Exposing ourselves to so many tragedies can make us feel hopeless, insecure, and even depressed, feelings that even young children can sense. We help our children-and ourselves-if we're able to limit our own television viewing. Our children need us to spend time with them-away from the frightening images on the screen.

Limiting our child’s media exposure doesn’t mean we don’t talk about what has happened with them.

Even if we wanted to, it would be impossible to give our children all the reasons for such things as war, terrorists, abuse, murders, fires, hurricanes, and earthquakes. If very young children ask questions, our best answer may be to ask them, "What do you think happened?" If the answer is, "I don't know," then the simplest reply might be something like, "I'm sad about the news, and I'm worried. But I love you, and I'll take care of you."

If we don't let children know it's okay to feel sad and scared, they may try to hide those feelings or think something is wrong with them whenever they do feel that way. They certainly don't need details of what's making us sad or scared, but if we can help them accept their own feelings as natural and normal, their feelings will be much more manageable for them.

Your child’s age and emotional IQ should be your guide on how much detail you go into when discussing tragic events. Very young children do not need a lot of detail. Children 7 and under are most concerned with safety. They need to know that you and they are secure. That’s why it important to keep the TV at a minimum for kids in this age group. They can identify strongly to pictures of other young children in peril or crying because they’ve lost someone dear to them. At this age, kids are most concerned with separation from you.  Assure them that you are watching out for them and will protect them.

Children between the ages of 8 and 12 will often notice the morality of events.  You may have to explain the basics of prejudice, bias, and civil and religious strife. But be careful about making generalizations, since kids will take you at your word. This is a good time to ask them what they know, since they'll probably have gotten their information from friends, and you may have to correct facts. This age group will most likely be online more. While it’s still important to keep news viewing under control, online viewing and searching should be monitored as well.
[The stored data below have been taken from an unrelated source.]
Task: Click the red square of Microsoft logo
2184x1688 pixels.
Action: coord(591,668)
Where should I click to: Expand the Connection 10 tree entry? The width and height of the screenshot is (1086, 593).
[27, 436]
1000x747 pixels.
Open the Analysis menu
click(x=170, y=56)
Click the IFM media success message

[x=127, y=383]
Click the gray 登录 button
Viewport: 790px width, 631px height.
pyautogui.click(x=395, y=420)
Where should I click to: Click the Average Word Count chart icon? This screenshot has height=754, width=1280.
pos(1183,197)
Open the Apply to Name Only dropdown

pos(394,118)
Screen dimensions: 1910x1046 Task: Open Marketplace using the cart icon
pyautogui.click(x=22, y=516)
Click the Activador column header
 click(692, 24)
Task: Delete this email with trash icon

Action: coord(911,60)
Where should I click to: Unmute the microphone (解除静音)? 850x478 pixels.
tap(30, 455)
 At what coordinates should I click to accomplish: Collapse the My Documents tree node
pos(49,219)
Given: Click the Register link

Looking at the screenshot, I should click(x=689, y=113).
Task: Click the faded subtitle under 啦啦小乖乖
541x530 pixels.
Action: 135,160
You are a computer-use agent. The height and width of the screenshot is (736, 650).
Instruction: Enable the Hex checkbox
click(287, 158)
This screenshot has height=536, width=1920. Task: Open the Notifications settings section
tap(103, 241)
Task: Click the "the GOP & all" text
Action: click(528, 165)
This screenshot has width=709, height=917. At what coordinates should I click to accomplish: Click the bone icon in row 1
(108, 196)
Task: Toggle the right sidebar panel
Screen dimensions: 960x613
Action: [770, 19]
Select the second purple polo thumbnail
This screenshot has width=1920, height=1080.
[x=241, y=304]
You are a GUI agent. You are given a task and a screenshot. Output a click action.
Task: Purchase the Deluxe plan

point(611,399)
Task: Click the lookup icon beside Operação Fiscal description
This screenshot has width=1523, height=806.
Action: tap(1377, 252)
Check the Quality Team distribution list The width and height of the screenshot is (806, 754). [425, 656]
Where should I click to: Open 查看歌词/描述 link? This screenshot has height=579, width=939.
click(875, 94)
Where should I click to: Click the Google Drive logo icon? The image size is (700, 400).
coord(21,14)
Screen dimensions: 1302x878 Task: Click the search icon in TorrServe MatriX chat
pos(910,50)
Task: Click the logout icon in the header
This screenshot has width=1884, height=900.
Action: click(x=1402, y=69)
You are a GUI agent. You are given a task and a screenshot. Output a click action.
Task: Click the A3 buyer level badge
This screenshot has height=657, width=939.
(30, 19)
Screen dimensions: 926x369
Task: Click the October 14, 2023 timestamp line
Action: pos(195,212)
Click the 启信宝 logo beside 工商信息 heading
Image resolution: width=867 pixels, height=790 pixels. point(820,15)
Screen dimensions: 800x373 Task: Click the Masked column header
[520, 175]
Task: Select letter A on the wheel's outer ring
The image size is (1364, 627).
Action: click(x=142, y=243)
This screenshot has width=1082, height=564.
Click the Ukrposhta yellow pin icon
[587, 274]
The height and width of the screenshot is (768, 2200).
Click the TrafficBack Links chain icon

It’s a good age to discuss lots of views and opinions about events. Read stories together and then ask them what they think.

Teens will probably get their news independently of you. Talking to them can offer great insights into their developing senses of justice and morality. It will also give you the opportunity to throw your own insights into the mix, but don’t dismiss their opinions or insights just because they may not be the same as yours. They will shut down communication quickly if they feel their ideas are not being valued.  Discuss the ways that different media covers events. Again, ask them what they think.

Having to discuss tragic or scary events with our children isn’t new. Generations of parents have had to address various topics from volcano eruptions that wiped out an entire city to the Holocaust to the cold war. But how we get our information has changed dramatically. Media in one form or another is prolific with gory images and misinformation available at the touch of finger. So parents have to react quicker and with more assurance and details than they would probably like. But that’s what we do. We protect our children in all ways, as best we can, with loving and clear information.